* _PROBLEM DESCRIPTION_: Your response should give back each record exactly, word for word.
#### RECORDS FOR PROCESSING ####
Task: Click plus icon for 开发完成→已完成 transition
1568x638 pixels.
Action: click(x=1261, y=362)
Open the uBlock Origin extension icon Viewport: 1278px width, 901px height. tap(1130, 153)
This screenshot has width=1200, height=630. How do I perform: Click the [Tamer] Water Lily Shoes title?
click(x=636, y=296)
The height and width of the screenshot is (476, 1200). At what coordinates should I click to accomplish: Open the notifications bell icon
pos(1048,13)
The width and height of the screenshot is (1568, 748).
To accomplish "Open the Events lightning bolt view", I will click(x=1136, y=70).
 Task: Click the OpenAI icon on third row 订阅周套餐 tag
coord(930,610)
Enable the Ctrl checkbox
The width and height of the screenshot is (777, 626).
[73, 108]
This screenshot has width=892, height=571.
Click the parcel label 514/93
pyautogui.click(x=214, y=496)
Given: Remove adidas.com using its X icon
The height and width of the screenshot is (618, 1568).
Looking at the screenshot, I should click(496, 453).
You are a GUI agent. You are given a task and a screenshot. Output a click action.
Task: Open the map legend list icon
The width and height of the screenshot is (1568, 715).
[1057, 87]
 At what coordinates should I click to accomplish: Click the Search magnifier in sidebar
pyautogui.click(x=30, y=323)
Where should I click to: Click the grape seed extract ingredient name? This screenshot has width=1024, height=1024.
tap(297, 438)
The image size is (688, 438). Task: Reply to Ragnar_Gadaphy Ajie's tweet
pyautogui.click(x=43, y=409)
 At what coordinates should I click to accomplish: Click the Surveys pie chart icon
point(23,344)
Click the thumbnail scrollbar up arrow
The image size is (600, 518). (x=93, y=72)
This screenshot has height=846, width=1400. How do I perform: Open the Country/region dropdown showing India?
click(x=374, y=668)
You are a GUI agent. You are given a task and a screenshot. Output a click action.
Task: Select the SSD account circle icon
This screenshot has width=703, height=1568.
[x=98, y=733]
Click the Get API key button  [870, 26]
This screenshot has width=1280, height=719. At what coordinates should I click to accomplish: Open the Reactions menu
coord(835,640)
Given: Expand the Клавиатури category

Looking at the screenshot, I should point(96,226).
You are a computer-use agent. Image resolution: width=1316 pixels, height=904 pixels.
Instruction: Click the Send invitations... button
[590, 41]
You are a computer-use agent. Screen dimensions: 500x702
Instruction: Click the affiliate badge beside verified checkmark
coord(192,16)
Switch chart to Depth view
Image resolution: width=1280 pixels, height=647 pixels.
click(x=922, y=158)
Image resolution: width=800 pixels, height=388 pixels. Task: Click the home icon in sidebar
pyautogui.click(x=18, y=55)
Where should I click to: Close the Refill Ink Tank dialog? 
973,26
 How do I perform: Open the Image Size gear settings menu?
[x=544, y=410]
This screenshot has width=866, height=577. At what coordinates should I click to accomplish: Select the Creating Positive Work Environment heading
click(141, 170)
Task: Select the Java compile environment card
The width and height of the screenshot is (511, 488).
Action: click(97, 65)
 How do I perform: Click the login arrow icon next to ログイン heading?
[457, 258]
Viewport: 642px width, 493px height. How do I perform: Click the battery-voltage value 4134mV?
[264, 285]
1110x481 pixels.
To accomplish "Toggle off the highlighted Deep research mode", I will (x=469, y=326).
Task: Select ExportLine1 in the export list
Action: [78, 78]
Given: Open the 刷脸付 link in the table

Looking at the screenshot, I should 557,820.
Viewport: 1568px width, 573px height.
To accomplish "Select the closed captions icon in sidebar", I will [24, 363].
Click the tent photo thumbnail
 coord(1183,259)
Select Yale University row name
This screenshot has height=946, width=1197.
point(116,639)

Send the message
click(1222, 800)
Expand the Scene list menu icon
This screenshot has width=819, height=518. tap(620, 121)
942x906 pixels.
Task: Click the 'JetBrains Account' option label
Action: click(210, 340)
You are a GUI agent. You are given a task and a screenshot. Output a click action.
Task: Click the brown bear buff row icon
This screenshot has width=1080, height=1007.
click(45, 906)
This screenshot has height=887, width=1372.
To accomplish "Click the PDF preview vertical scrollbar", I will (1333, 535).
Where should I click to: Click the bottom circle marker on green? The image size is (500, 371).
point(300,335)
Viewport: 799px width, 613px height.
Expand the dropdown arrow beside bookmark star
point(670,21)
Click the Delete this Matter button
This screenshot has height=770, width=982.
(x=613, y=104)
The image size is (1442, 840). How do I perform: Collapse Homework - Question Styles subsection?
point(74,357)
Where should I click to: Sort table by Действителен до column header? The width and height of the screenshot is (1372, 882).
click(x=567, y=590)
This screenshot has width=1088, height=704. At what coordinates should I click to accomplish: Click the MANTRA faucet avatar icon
####
* _PROBLEM SOLUTION_:
Task: Click plus icon for 开发完成→已完成 transition
1568x638 pixels.
Action: click(x=1261, y=362)
Open the uBlock Origin extension icon Viewport: 1278px width, 901px height. tap(1130, 153)
This screenshot has width=1200, height=630. How do I perform: Click the [Tamer] Water Lily Shoes title?
click(x=636, y=296)
The height and width of the screenshot is (476, 1200). At what coordinates should I click to accomplish: Open the notifications bell icon
pos(1048,13)
The width and height of the screenshot is (1568, 748).
To accomplish "Open the Events lightning bolt view", I will click(x=1136, y=70).
 Task: Click the OpenAI icon on third row 订阅周套餐 tag
coord(930,610)
Enable the Ctrl checkbox
The width and height of the screenshot is (777, 626).
[73, 108]
This screenshot has width=892, height=571.
Click the parcel label 514/93
pyautogui.click(x=214, y=496)
Given: Remove adidas.com using its X icon
The height and width of the screenshot is (618, 1568).
Looking at the screenshot, I should click(496, 453).
You are a GUI agent. You are given a task and a screenshot. Output a click action.
Task: Open the map legend list icon
The width and height of the screenshot is (1568, 715).
[1057, 87]
 At what coordinates should I click to accomplish: Click the Search magnifier in sidebar
pyautogui.click(x=30, y=323)
Where should I click to: Click the grape seed extract ingredient name? This screenshot has width=1024, height=1024.
tap(297, 438)
The image size is (688, 438). Task: Reply to Ragnar_Gadaphy Ajie's tweet
pyautogui.click(x=43, y=409)
 At what coordinates should I click to accomplish: Click the Surveys pie chart icon
point(23,344)
Click the thumbnail scrollbar up arrow
The image size is (600, 518). (x=93, y=72)
This screenshot has height=846, width=1400. How do I perform: Open the Country/region dropdown showing India?
click(x=374, y=668)
You are a GUI agent. You are given a task and a screenshot. Output a click action.
Task: Select the SSD account circle icon
This screenshot has width=703, height=1568.
[x=98, y=733]
Click the Get API key button  [870, 26]
This screenshot has width=1280, height=719. At what coordinates should I click to accomplish: Open the Reactions menu
coord(835,640)
Given: Expand the Клавиатури category

Looking at the screenshot, I should point(96,226).
You are a computer-use agent. Image resolution: width=1316 pixels, height=904 pixels.
Instruction: Click the Send invitations... button
[590, 41]
You are a computer-use agent. Screen dimensions: 500x702
Instruction: Click the affiliate badge beside verified checkmark
coord(192,16)
Switch chart to Depth view
Image resolution: width=1280 pixels, height=647 pixels.
click(x=922, y=158)
Image resolution: width=800 pixels, height=388 pixels. Task: Click the home icon in sidebar
pyautogui.click(x=18, y=55)
Where should I click to: Close the Refill Ink Tank dialog? 
973,26
 How do I perform: Open the Image Size gear settings menu?
[x=544, y=410]
This screenshot has width=866, height=577. At what coordinates should I click to accomplish: Select the Creating Positive Work Environment heading
click(141, 170)
Task: Select the Java compile environment card
The width and height of the screenshot is (511, 488).
Action: click(97, 65)
 How do I perform: Click the login arrow icon next to ログイン heading?
[457, 258]
Viewport: 642px width, 493px height. How do I perform: Click the battery-voltage value 4134mV?
[264, 285]
1110x481 pixels.
To accomplish "Toggle off the highlighted Deep research mode", I will (x=469, y=326).
Task: Select ExportLine1 in the export list
Action: [78, 78]
Given: Open the 刷脸付 link in the table

Looking at the screenshot, I should 557,820.
Viewport: 1568px width, 573px height.
To accomplish "Select the closed captions icon in sidebar", I will [24, 363].
Click the tent photo thumbnail
 coord(1183,259)
Select Yale University row name
This screenshot has height=946, width=1197.
point(116,639)

Send the message
click(1222, 800)
Expand the Scene list menu icon
This screenshot has width=819, height=518. tap(620, 121)
942x906 pixels.
Task: Click the 'JetBrains Account' option label
Action: click(210, 340)
You are a GUI agent. You are given a task and a screenshot. Output a click action.
Task: Click the brown bear buff row icon
This screenshot has width=1080, height=1007.
click(45, 906)
This screenshot has height=887, width=1372.
To accomplish "Click the PDF preview vertical scrollbar", I will (1333, 535).
Where should I click to: Click the bottom circle marker on green? The image size is (500, 371).
point(300,335)
Viewport: 799px width, 613px height.
Expand the dropdown arrow beside bookmark star
point(670,21)
Click the Delete this Matter button
This screenshot has height=770, width=982.
(x=613, y=104)
The image size is (1442, 840). How do I perform: Collapse Homework - Question Styles subsection?
point(74,357)
Where should I click to: Sort table by Действителен до column header? The width and height of the screenshot is (1372, 882).
click(x=567, y=590)
This screenshot has width=1088, height=704. At what coordinates should I click to accomplish: Click the MANTRA faucet avatar icon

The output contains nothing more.